▶ [YOUR ASSIGNMENT]
Search the data below for "link"; list each line that holds it.

[Stored records]
════════════════
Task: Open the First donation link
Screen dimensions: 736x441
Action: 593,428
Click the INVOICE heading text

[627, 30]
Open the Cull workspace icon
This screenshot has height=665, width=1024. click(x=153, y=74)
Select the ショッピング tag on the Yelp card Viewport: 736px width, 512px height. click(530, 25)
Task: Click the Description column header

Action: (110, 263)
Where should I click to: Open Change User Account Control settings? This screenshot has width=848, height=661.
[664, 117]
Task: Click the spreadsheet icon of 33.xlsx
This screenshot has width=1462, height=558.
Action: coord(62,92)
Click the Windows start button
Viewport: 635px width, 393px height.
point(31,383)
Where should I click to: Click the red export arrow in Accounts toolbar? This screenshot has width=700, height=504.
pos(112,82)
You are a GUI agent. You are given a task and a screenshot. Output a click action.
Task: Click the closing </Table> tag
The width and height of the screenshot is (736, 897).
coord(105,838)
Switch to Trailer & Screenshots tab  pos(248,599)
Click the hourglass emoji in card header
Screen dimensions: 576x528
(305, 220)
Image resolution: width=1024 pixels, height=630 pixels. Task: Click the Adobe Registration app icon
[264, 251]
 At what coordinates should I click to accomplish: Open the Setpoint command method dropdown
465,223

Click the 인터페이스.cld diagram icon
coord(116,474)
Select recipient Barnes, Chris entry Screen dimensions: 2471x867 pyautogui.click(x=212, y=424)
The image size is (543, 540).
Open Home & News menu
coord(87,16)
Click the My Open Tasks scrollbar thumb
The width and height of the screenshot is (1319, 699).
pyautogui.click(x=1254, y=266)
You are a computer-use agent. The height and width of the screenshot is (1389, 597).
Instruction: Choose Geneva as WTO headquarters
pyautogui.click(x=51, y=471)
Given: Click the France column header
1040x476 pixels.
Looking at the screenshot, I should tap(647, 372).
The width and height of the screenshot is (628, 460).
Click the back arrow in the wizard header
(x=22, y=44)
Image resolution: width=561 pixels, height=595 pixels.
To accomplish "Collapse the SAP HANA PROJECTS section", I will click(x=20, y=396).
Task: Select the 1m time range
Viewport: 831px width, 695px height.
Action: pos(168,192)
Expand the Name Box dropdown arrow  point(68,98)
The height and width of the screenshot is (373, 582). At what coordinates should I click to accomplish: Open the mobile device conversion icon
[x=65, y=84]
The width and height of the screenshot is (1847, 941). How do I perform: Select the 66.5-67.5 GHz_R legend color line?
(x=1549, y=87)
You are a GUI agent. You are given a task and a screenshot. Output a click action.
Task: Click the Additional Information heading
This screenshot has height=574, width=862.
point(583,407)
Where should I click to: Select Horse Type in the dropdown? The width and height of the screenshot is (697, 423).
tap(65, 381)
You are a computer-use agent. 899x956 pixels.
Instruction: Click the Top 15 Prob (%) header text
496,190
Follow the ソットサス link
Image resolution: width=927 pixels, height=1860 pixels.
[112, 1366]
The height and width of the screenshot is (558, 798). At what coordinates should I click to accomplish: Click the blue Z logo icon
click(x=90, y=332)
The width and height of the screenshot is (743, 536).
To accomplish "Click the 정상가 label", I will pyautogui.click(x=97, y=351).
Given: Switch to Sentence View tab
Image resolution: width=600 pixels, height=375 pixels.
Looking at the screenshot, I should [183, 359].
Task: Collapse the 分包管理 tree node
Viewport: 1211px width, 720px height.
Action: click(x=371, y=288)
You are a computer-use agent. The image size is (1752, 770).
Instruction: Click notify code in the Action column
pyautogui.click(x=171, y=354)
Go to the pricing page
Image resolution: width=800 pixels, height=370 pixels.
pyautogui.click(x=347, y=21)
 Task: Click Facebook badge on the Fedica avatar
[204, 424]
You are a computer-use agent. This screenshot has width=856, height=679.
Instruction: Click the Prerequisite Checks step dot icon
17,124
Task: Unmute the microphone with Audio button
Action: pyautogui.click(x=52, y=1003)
════════════════
▶ [RESPONSE TO THE EXERCISE]
Task: Open the First donation link
Follow the ソットサス link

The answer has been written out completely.